Not that he was good at coding. He wasn’t. He was so bad that he had no idea how bad he was, which is the real danger: not knowing what you don’t know. Very little is more important, in coding, than knowing what you don’t know.
Let me explain what I mean by that.
One way to look at coding is to put it into two boxes: developing and scripting.
Developers do things like create apps and design new software programs to use to get things done. Think of it like building a house, from the ground up.
Scripting is more about using code to do things within an existing app or software program’s capabilities, to gain new insight. It’s like designing an automated system for a house to have the lights go on and off at predetermined times, cause the robot vac to clean on a schedule, and using data to figure out the exact patterns of how much each room of the house is used, and when, so that the lights and floor-cleaning schedules are as accurate and personalized as possible.
I am a beginning developer, in the early stages of learning how to create something new from scratch. There are frameworks for building apps, that are sort of like systems that help people take a set of building plans and figure out how to build the house from them. How to calculate the amount of wood, concrete, etc., that they will need, and how to plan the building process. I’m learning from those and well on my way, but I’m not (yet) who you would hire to build you an app from scratch.
I am a strong scripter in the data science realm. I can take a massive, unwieldy, error-filled dataset and derive real insights. If you have a huge, nasty file (even an Excel file) that holds ten years of records for your online store, you could give it to me. I would be able to organize the data correctly, rigorously analyze it, and return actionable insights: things like figuring out when is your ideal time to launch new products, how the holiday season affects your refund rate, that Tuesday is consistently your slowest day (so if you need to cut down your customer service hours, that’s the safest day to close), whether coupon codes are worth the trouble, how much you’re spending on replacing lost packages from FedEx vs UPS vs the Post Office, etc. And I could produce really flashy, cool-looking graphics to help everyone on your team understand the insights, even the ones who swear they’re “not a math person.”
The guy who made me realize how totally fucked we all are is a very weak scripter who thinks he’s an expert developer.

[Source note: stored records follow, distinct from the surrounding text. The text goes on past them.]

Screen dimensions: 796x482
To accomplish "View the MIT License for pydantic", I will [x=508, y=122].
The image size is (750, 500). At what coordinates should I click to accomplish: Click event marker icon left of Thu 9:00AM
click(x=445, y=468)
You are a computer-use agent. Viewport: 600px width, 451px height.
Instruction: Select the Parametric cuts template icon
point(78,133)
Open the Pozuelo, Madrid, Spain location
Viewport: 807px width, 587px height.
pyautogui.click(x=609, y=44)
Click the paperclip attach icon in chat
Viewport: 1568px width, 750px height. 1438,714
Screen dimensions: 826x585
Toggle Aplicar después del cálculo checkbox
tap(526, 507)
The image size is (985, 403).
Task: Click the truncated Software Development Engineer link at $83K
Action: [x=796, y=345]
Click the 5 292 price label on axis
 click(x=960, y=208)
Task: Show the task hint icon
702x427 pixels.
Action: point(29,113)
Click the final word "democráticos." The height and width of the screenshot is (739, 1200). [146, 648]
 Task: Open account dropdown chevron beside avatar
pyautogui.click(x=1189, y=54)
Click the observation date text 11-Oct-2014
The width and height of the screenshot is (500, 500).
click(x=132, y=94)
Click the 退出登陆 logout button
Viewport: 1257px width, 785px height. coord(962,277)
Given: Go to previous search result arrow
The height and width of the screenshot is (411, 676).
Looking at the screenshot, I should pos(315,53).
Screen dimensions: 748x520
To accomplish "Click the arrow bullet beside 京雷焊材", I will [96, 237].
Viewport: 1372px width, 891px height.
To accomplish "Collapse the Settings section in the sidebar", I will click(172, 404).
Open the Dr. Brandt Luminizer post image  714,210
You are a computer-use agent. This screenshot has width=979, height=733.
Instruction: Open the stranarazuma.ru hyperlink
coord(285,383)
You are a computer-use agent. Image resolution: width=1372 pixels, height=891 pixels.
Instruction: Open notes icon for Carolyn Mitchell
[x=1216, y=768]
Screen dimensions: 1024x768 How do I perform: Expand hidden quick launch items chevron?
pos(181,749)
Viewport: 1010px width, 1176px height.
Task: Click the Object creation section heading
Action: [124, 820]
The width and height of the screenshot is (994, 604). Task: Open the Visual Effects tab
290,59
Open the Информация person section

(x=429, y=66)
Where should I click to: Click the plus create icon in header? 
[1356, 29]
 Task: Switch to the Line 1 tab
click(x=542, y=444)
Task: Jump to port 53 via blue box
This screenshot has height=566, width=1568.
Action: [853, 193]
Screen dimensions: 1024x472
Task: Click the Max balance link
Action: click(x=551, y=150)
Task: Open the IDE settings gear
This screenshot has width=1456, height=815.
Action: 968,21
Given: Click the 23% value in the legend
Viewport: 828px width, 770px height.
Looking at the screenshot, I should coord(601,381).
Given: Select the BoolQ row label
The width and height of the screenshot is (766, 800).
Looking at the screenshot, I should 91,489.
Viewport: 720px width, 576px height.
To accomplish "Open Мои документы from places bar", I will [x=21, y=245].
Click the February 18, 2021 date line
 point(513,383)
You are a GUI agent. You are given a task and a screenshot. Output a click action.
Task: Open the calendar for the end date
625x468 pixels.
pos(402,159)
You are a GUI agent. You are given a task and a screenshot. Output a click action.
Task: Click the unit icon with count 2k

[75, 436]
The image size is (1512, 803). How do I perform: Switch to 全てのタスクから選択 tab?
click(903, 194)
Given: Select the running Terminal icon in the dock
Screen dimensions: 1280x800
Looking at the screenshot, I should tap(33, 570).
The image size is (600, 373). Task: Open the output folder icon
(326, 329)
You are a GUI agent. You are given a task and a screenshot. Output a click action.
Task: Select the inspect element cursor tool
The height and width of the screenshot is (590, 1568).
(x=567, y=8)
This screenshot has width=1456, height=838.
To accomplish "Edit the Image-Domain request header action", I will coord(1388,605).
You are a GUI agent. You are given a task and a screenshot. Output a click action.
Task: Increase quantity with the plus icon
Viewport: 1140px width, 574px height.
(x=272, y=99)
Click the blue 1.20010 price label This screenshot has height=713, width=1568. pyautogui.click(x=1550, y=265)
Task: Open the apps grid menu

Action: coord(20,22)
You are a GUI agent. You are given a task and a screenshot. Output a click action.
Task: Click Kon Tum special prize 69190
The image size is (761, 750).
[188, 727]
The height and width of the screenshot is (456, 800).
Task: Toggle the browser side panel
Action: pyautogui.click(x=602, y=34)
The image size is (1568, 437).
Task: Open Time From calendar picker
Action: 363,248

He programmed a very simple web-scraper to go through Facebook Marketplace in his neighborhood and grab anything related to a word that would appear in ads related to one of his hobbies, then count how many relevant ads there were in each day.
It didn’t deliver him the ads.
It didn’t even link him to the ads.
It did nothing but return a number.
In his mind, his achievement, of having a script that notified him there were four ads he should look at, was the equivalent of developing a killer app that was ready for an IPO.
He once spent 30 minutes at an All Hands meeting walking everyone through how he had done this magical thing, made it so that every night when he sat down to go to Facebook Marketplace and read the ads, he already knew how many he would find related to his hobby.
I wish I were kidding.
That guy is responsible for the fact that the company no longer even tries to hire people with coding skills and is perfectly happy to get Excel users.
Why?
He convinced the higher-ups that ChatGPT means nobody needs to learn how to code.
This is beyond insanity, and means that the other two problems—how insecure your data really is in many cases, and how bad the offshoring problem is—will only get worse.